▶ [Exercise directions] Without any change, set down every record below.

Dataset entries
+ + + + + + +
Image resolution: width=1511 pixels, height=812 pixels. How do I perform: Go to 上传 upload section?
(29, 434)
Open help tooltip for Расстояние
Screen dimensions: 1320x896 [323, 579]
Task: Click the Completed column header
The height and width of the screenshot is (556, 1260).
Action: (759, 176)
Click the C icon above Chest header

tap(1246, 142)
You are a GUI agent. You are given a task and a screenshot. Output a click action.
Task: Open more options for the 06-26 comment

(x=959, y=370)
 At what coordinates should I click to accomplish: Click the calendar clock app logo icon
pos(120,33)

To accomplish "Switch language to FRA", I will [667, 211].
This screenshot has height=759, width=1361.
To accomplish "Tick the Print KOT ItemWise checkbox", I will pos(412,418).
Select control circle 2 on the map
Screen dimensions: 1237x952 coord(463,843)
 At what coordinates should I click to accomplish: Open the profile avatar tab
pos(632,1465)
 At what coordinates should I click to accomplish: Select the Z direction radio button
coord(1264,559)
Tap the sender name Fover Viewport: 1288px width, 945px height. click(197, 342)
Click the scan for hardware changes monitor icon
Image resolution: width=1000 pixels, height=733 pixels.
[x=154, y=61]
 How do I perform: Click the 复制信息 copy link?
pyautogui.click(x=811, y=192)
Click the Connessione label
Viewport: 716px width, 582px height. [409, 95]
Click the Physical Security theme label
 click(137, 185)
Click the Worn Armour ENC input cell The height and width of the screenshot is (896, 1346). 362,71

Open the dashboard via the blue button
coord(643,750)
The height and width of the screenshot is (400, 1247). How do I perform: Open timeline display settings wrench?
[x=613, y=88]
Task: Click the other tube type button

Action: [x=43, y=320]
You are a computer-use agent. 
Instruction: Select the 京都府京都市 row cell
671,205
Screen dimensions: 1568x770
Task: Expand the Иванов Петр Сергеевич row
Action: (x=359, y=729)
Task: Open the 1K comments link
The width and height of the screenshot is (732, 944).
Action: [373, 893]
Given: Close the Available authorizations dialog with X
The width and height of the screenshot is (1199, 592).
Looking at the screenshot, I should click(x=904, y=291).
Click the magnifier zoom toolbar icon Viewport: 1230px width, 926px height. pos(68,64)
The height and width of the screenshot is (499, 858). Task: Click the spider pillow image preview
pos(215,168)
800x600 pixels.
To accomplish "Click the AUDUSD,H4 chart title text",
+ + + + + + +
▶ [Solution below]
Image resolution: width=1511 pixels, height=812 pixels. How do I perform: Go to 上传 upload section?
(29, 434)
Open help tooltip for Расстояние
Screen dimensions: 1320x896 [323, 579]
Task: Click the Completed column header
The height and width of the screenshot is (556, 1260).
Action: (759, 176)
Click the C icon above Chest header

tap(1246, 142)
You are a GUI agent. You are given a task and a screenshot. Output a click action.
Task: Open more options for the 06-26 comment

(x=959, y=370)
 At what coordinates should I click to accomplish: Click the calendar clock app logo icon
pos(120,33)

To accomplish "Switch language to FRA", I will [667, 211].
This screenshot has height=759, width=1361.
To accomplish "Tick the Print KOT ItemWise checkbox", I will pos(412,418).
Select control circle 2 on the map
Screen dimensions: 1237x952 coord(463,843)
 At what coordinates should I click to accomplish: Open the profile avatar tab
pos(632,1465)
 At what coordinates should I click to accomplish: Select the Z direction radio button
coord(1264,559)
Tap the sender name Fover Viewport: 1288px width, 945px height. click(197, 342)
Click the scan for hardware changes monitor icon
Image resolution: width=1000 pixels, height=733 pixels.
[x=154, y=61]
 How do I perform: Click the 复制信息 copy link?
pyautogui.click(x=811, y=192)
Click the Connessione label
Viewport: 716px width, 582px height. [409, 95]
Click the Physical Security theme label
 click(137, 185)
Click the Worn Armour ENC input cell The height and width of the screenshot is (896, 1346). 362,71

Open the dashboard via the blue button
coord(643,750)
The height and width of the screenshot is (400, 1247). How do I perform: Open timeline display settings wrench?
[x=613, y=88]
Task: Click the other tube type button

Action: [x=43, y=320]
You are a computer-use agent. 
Instruction: Select the 京都府京都市 row cell
671,205
Screen dimensions: 1568x770
Task: Expand the Иванов Петр Сергеевич row
Action: (x=359, y=729)
Task: Open the 1K comments link
The width and height of the screenshot is (732, 944).
Action: [373, 893]
Given: Close the Available authorizations dialog with X
The width and height of the screenshot is (1199, 592).
Looking at the screenshot, I should click(x=904, y=291).
Click the magnifier zoom toolbar icon Viewport: 1230px width, 926px height. pos(68,64)
The height and width of the screenshot is (499, 858). Task: Click the spider pillow image preview
pos(215,168)
800x600 pixels.
To accomplish "Click the AUDUSD,H4 chart title text",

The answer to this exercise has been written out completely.